Lean Prinzip 5: Perfektion anstreben

Der Duden definiert „Perfektion“ wie folgt: „…höchste Vollendung in der [technischen] Beherrschung, Ausführung von etwas; vollkommene Meisterschaft“. Dieses „etwas“ ist bei Lean die Schaffung eines vollkommenen Wertes für den Kunden ohne jegliche Verschwendung. Dies ist sicherlich eine Vision, die man nie erreichen wird und deshalb sagt dieses Prinzip, dass man zumindest danach streben sollte.

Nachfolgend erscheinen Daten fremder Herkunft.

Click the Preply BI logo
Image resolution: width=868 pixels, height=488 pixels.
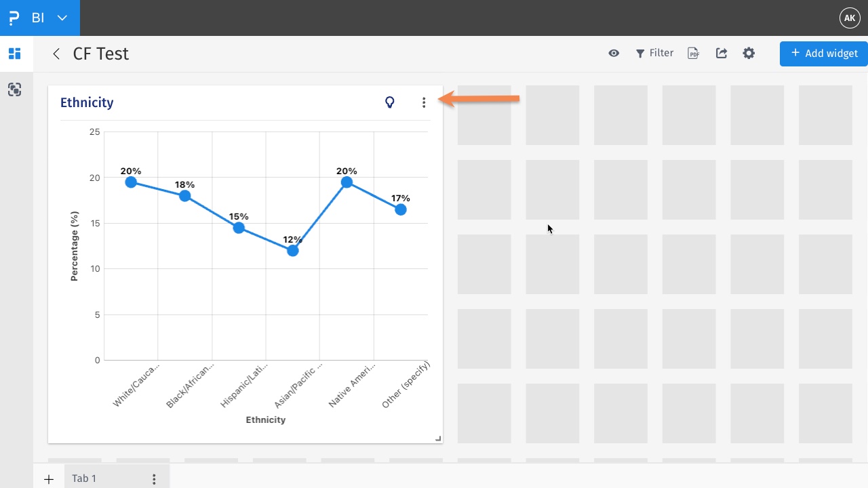(13, 18)
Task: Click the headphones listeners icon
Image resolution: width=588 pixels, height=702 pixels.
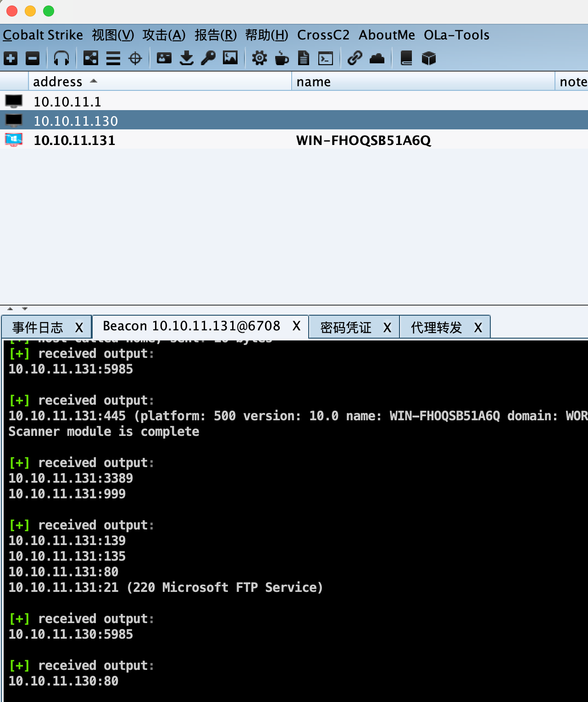Action: pos(61,58)
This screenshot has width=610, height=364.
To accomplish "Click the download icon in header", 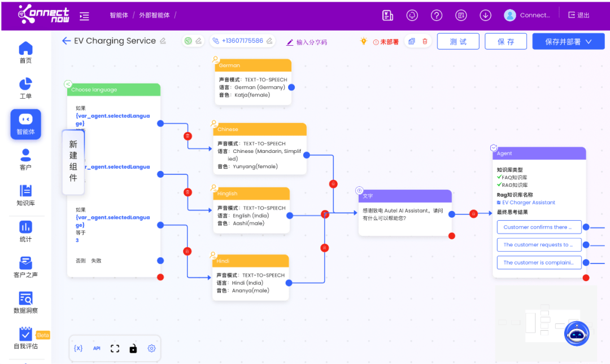I will coord(485,15).
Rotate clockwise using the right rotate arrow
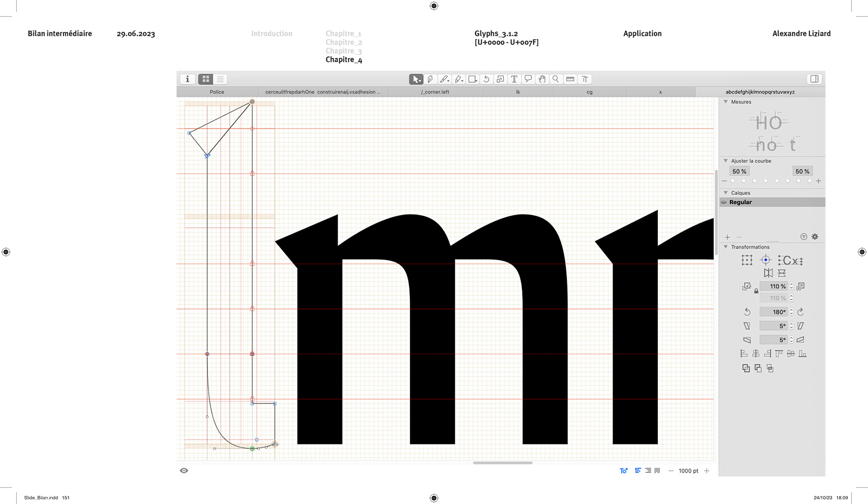The image size is (868, 504). pyautogui.click(x=800, y=312)
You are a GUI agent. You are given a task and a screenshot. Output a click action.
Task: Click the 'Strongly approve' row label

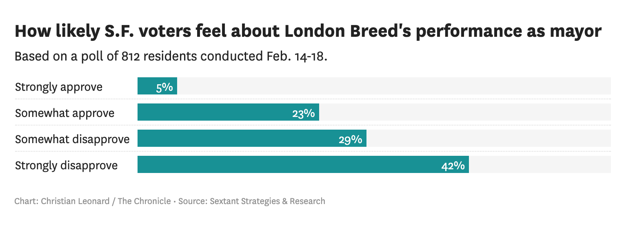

Das Modell zur Kompetenzstufenentwicklung¹ erläutert wie man diese Perfektion erreichen kann. Dieses Modell beschreibt vier Stufen der Kompetenzentwicklung. Diese vier Stufen sind kurz zusammengefast:

  1. Unbewusste Inkompetenz
    Man erkennt seine eigene Inkompetenz nicht. Wenn man beispielsweise noch nie etwas von agiler Softwareentwicklung gehört hat, vielleicht auch weil es sie noch nicht gab, weiß man auch nicht, dass man hier Defizite hat.
  2. Bewusste Inkompetenz
    Man hat von etwas gehört und weiß, dass man es nicht kann und wie es erreicht wird. Man hatte also mal von Agilität gehört, weiß aber, dass man es mit dem vorhandenen Nichtwissen nicht umsetzten kann.
  3. Bewusste Kompetenz
    Man weiß, dass man es kann, man muss sich aber sehr konzentrieren und hohen Aufwand und Energie reinstecken. Man hat also mal eine Scrum Master Zertifizierung gemacht und einige Sprints agil gearbeitet oder z.B. den Führerschein gerade erworben.
    Viele hören dann auf dieser Stufe mit dem Lernen auf. Man hat es grundsätzlich verstanden, aber zum Können fehlt dann noch der letzte Schritt. Im schlimmsten Fall entsteht dann der Duning-Kruger-Effekt bei dem Personen unter anderem dazu neigen, ihre eigenen Fähigkeiten zu überschätzen.²
  4. Unbewusste Kompetenz
    Man hat auf dieser Stufe so viel praktische Erfahrung gesammelt, dass es einem keine Mühe bereitet und die Handlungen unbewusst aus einem heraus kommen. Man handelt quasi automatisch ohne nachzudenken, wie wenn man schon jahrelang Auto oder auch Fahrrad fäht.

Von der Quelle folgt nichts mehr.